Belated update from Friday: it looks like the problem is: 1. They have so many iptables rules that even things like "iptables -C" take a long time because of iptables API awfulness, and: 2. Because of oddities in RHEL backporting and k8s iptables feature detection, OCP on RHEL 7 decides that "iptables-restore" supports "--wait=2", but "iptables" only supports "--wait" (forever). 3. So the random periodic /sbin/iptables resync calls end up causing kube-proxy's iptables-restore calls to time out and fail. 4. Fix: bump iptablesSyncPeriod up to something ridiculously high This should hopefully get the customer's cluster stable enough that they can progress with their upgrade plans.
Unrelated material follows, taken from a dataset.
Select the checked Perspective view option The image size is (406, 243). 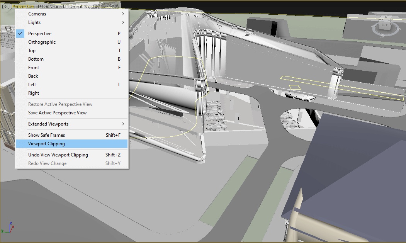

We should look into having this work better out-of-the-box in 3.11 at least.
So in the ose enterprise code we should set the variable WaitSecondsMinVersion = "1.4.21" instead of what is set, "1.4.22", so that we make use of the --wait=seconds feature since this was backported via bug 1438597 https://github.com/openshift/ose/blob/enterprise-3.11/vendor/k8s.io/kubernetes/pkg/util/iptables/iptables.go#L127
Although its ON_QA but this needs to be backported to 4.3 as confirmed with Dan Winship.
Sorry, yeah, this didn't merge until after 4.3 split off so the bug should have been moved to 4.4. Ignore the comments from the errata system; it's lying.
And actually, there were two parts, one in origin and one in sdn, and only the origin half merged, so this isn't fully fixed even in 4.4
This was merged on the 1.17 rebase *** This bug has been marked as a duplicate of bug 1803149 ***